«Vir Celtiberis non tacende gentibus
Nostraeque lans Hispaniae.»

»Te Musarun Chorus adoret, Apollo illis praesidere te annuat, et in magno deorum Concilio aurea sede juxta se Jupiter assidere jubeat inter duas perpetuas comites, Minerva et Venerem, Gratiis, Musis deabus acclamantibus. ¡Dicite, Io Paean!

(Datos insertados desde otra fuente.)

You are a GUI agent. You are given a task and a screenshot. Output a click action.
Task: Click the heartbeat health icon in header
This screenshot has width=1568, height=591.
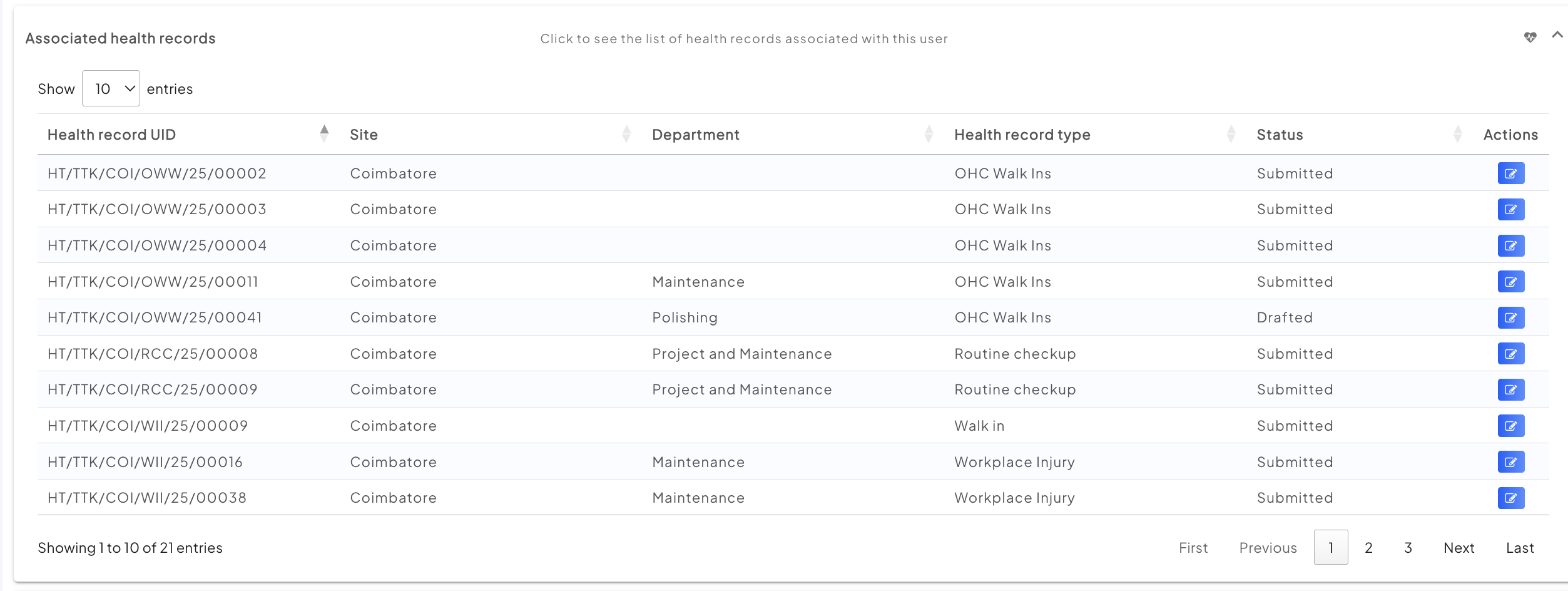(x=1530, y=38)
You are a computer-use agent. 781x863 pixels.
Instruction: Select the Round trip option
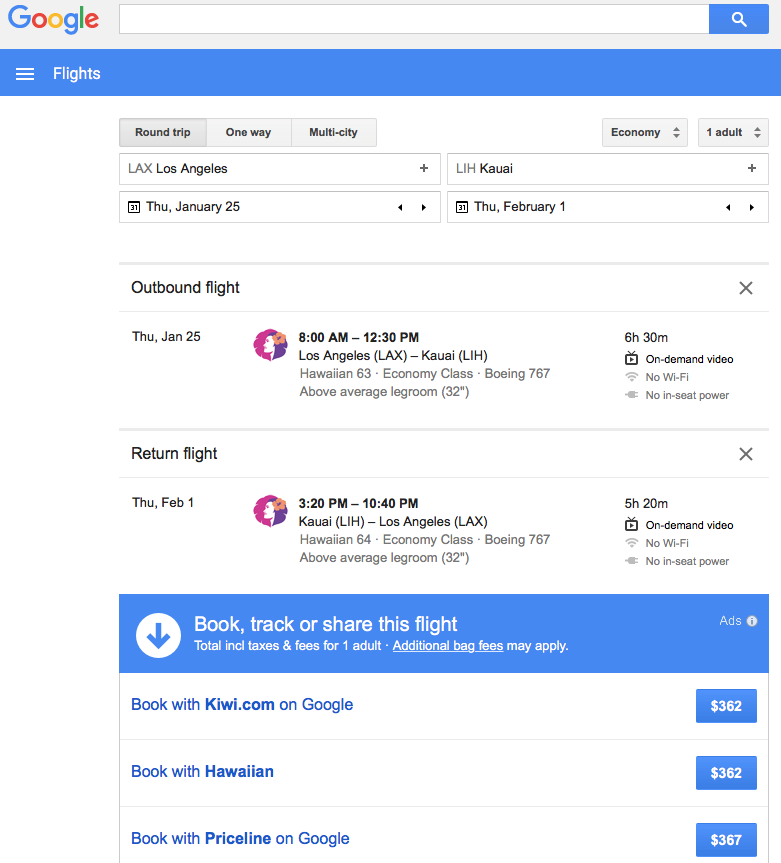[x=162, y=133]
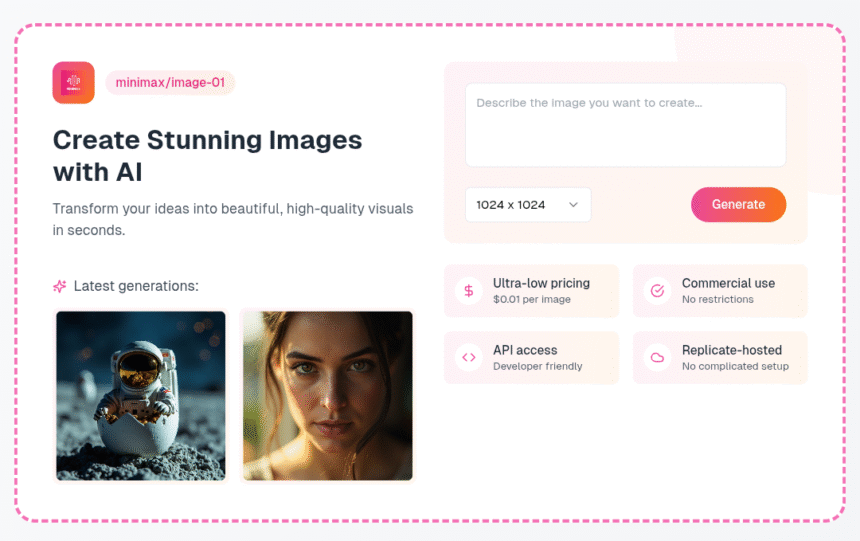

»Fácil y dulce es Ovidio haciendo versos, y ningún otro se encontrará entre los latinos más suave y más hábil para la poética. Pero Lope el nuestro no le sigue, sino que le precede y lo iguala en la facilidad, lo excede en la suavidad, es superior naturalmente, incomparable en los desenlaces, admirable en sus figuras y alegorias, y en cuanto pertenece al arte natural. Es elocuente por si, siguiendo sólo su natural impulso, casi siempre inimitable, no pudiendo imitársele en muchas cosas por ser superiores á los ingenios naturales. Adorna, compone é ilustra el cuerpo del poema de tal modo, que todo es simétrico y bello, y de tal manera lo dispone, que no parece obra de humano ingenio, sino de la misma naturaleza. Pocos se encontrarán entre los latinos que le igualen en algunas prendas; pero en todas, ninguno. Entre los griegos hay más. Virgilio Marón es divino entre los latinos; pero compara su Eneida con la Jerusalén de Lope. Grande es Marón en aquélla, mayor Lope en ésta. Entre los latinos no hay con qué comparar á la Dragontea y la Angélica. Pero, ¿á qué hablar más en favor de Lope, cuando lo aclama y ayuda la misma naturaleza, maravillándose el siglo? Todos no nacen para todo. Uno se hace famoso con la prosa, otros con el verso; unos han nacido para lo heróico y otros para los ditirambos, como en las ciencias unos son teólogos, otros filósofos y médicos, otros matemáticos, y no todos descuellan en todo. Pero el ingenio de Lope es tan admirable y tan flexible para todo, que brilla en un género literario y en otro parece ser soberano. Así, en toda composición se encuentra á Lope, y todos los géneros poéticos han sido cultivados y perfeccionados por Lope. ¡Lejos, pues, malevolencia y envidia, aunque el envidioso exista, porque sobre una y otra está Lope! No envidien los astros al sol, sino reciban su luz y se callen. En cuanto brilló este sol en España, ningún astro poético se vió ya sino de noche. ¡Vive, pues, perpetuamente!»

Vir Celtiberis non tacende gentibus,
Nostraeque laus Hispaniae.

«Adórete el coro de las musas, concédate Apolo presidirlas, y mande Júpiter que en el Gran Consejo de los dioses te sientes á su lado en silla de oro, entre tus dos perpetuas compañeras Minerva y Venus, y aclamándote las gracias, las musas y las demás diosas. ¡Decid, vitor pæan!»

De la veneración, llevada hasta la idolatría, que profesaban á Lope sus admiradores, da también una prueba el índice de la Inquisición de 1647. En el mismo se habla de un escrito, Símbolo de la fe que ha de tener á la poesía el apóstata de ella, que comienza: «Creo en Lope de Vega todo poderoso, poeta del cielo y de la tierra, etc.»

[174] Hállanse éstas, así como casi todas las treinta y dos obras no dramáticas de Lope de Vega, en las Obras sueltas de Lope de Vega: Madrid, 1776 y siguientes, veintiún tomos en 4.º

[175] Los manuscritos de Lope de los Sres. Pidal y Durán no dejan ya lugar á dudas, porque los hay, entre ellos, de las composiciones impresas de Burguillos.—(N. del T.)

[176] Pellicer, I c., I pág. 177.

[177] Oración á la muerte de Lope de Vega, por el doctor Luis Cardoso.